Throughout the listing below, copy each line containing "agent".
------------------------------------
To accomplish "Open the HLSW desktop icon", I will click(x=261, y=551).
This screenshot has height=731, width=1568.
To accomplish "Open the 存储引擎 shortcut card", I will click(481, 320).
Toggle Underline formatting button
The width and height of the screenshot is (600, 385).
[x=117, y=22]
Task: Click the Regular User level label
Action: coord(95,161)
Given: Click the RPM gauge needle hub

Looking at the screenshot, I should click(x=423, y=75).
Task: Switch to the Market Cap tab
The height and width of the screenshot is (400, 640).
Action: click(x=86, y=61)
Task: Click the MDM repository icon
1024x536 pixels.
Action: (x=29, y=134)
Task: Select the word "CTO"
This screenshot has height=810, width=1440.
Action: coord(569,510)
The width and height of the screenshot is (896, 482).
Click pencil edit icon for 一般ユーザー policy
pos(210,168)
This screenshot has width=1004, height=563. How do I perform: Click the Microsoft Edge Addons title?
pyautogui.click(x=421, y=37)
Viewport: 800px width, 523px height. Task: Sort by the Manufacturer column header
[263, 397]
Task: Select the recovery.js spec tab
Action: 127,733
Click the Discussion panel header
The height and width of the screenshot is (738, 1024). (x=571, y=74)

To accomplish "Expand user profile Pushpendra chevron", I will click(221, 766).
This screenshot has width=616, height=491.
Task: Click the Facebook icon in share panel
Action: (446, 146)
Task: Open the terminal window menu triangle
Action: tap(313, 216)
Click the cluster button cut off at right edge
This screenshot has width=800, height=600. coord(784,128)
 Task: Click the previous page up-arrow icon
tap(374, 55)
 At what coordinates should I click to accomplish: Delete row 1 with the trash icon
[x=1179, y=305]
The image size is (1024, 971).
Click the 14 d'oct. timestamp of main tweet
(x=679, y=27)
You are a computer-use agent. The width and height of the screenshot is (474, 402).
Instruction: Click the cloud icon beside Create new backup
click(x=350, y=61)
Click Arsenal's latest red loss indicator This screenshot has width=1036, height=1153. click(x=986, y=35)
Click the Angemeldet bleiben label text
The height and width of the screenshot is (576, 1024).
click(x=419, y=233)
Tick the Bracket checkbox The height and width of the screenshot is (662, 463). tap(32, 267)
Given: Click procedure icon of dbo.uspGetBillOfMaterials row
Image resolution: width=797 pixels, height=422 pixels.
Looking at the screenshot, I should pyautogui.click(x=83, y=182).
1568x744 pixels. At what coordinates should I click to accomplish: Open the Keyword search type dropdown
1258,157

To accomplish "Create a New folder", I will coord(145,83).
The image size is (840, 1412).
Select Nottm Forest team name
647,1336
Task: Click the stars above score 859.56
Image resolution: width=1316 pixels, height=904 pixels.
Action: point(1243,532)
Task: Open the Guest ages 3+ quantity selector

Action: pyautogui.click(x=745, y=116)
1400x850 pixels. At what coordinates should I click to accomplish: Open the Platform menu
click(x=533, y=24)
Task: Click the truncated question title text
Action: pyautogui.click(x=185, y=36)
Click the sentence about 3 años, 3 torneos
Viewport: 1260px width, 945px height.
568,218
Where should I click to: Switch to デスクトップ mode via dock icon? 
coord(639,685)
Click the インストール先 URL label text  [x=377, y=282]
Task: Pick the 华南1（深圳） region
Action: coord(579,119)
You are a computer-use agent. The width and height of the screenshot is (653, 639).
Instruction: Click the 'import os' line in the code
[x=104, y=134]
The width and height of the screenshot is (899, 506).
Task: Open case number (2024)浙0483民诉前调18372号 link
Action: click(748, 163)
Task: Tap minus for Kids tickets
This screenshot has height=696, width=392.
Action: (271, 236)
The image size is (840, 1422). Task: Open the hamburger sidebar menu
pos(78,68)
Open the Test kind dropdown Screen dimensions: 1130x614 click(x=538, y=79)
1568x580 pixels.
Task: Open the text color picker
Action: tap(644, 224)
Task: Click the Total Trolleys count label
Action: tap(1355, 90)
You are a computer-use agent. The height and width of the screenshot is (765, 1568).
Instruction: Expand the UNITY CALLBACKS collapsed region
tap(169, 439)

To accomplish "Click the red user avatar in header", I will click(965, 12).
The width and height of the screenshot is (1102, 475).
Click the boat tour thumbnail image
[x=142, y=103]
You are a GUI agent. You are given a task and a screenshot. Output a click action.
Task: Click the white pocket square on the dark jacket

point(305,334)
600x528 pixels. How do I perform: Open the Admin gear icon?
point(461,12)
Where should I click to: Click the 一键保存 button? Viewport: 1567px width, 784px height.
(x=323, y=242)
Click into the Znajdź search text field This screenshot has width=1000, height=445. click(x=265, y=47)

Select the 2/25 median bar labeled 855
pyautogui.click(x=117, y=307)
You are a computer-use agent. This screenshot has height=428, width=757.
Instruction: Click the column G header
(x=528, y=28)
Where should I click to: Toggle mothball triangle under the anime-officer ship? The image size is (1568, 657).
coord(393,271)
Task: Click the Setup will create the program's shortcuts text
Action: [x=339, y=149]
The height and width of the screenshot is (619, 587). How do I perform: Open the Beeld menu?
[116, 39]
------------------------------------
*Response to this exercise*
You are a computer-use agent. The width and height of the screenshot is (474, 402).
You are a computer-use agent. The width and height of the screenshot is (653, 639).
You are a computer-use agent. The height and width of the screenshot is (765, 1568).
You are a GUI agent. You are given a task and a screenshot. Output a click action.
You are a computer-use agent. This screenshot has height=428, width=757.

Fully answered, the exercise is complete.